Robert Bresson; French Director of Spare, Spiritual Films

December 22, 1999|KEVIN THOMAS | TIMES STAFF WRITER

"Au Hasard, Balthazar" ("By Chance, Balthazar") (1966) is one of Bresson's finest, most demanding films, a remorseless, fascinating allegory that hinges upon a donkey being passed from owner to owner in a drab provincial town. Bresson goes way beyond the obvious man's cruelty to animals as a metaphor to suggest mankind's infinite capacity for selfishness, greed, ignorance and hypocrisy, as revealed in the donkey Balthazar's various owners.

No director as rigorous and idiosyncratic as Bresson, who was a handsome, aristocratic-looking man with silver-white hair, could be expected to have the influence on Hollywood filmmakers of an Akira Kurosawa, for example, or a Federico Fellini. But he did influence screenwriter and director Paul Schrader deeply, both as a film theorist and as a filmmaker. Among Schrader's films, "American Gigolo" (1980) reflects Bresson's influence the most strongly, as Richard Gere, in the title role, develops an increasing longing for spiritual redemption the more he succeeds as a paid lover of wealthy women.

Not much is known of Bresson's youth. and until recently he was believed to have been born in 1901 in the Auvergne. A devout Catholic, he studied philosophy and painting at the Beaux Arts but was soon drawn to the cinema, becoming a screenwriter. He became a prisoner of war in Germany in March 1940, and after repatriation to France in June 1941, he began work on his first film as a director as well as a writer, "Les Anges du Peche" ("Angels of Sin") (1943), set in a convent and said to be a portent of all the films that were to follow.

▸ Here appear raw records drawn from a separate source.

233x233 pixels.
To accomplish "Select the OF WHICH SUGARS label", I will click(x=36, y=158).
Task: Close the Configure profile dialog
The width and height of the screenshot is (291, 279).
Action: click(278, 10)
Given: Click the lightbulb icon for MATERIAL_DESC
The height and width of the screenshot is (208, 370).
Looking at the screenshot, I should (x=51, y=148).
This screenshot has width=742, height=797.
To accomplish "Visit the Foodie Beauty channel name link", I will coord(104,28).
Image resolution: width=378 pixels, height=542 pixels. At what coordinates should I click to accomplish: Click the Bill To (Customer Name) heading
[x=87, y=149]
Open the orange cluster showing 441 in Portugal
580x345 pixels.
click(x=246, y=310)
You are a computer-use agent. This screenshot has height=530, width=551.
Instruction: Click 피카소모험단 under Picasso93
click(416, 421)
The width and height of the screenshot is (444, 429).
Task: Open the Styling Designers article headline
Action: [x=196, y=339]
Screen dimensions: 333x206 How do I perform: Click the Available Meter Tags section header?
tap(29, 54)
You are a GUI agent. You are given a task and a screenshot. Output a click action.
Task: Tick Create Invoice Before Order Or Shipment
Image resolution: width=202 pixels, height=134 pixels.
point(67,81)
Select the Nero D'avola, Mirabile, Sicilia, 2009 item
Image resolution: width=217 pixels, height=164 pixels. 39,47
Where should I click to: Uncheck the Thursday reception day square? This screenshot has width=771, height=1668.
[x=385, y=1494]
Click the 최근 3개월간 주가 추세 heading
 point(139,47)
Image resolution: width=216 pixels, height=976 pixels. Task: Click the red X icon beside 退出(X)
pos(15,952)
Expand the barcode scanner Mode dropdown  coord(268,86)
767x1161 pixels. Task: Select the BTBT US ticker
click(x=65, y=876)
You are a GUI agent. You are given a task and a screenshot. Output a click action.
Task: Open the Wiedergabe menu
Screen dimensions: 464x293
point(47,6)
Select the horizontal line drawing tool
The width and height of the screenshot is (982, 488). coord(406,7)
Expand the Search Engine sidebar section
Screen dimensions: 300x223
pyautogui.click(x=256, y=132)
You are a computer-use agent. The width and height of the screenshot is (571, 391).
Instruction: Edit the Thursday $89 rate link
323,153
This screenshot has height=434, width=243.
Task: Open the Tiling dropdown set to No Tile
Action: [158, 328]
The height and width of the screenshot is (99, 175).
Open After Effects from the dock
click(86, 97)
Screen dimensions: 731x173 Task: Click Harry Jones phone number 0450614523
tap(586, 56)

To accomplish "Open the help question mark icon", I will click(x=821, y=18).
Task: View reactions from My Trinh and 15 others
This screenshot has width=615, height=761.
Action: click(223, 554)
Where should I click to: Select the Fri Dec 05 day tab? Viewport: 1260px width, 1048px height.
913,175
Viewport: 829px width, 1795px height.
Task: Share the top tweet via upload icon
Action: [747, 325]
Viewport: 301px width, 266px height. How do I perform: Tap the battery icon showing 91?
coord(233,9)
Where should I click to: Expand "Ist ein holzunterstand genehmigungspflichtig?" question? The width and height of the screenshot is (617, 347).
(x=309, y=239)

As the years passed Bresson continued experimenting in his style and concerned himself increasingly with the challenges facing young people. He ended his career with the terse, bristling "L'Argent," in which the refusal of a Parisian playboy's rich father to give him an allowance has a domino-like effect. Inspired by a Tolstoy short story, the film is neither a demonstration of the axiom that money is the root of all evil nor a Marxist tract. Instead, the plight of an innocent man falsely accused of knowingly passing phony money evolves into a contemplation of free will and fate.

In the years of professional inactivity that followed "L'Argent," Besson's reputation grew stronger with revivals of his films and retrospectives of his career taking place worldwide. In 1975 Bresson wrote "Notes on Cinematography," revealing his thoughts on filmmaking. Yet he was fond of quoting painter Paul Cezanne: "I paint, I work, I think of nothing."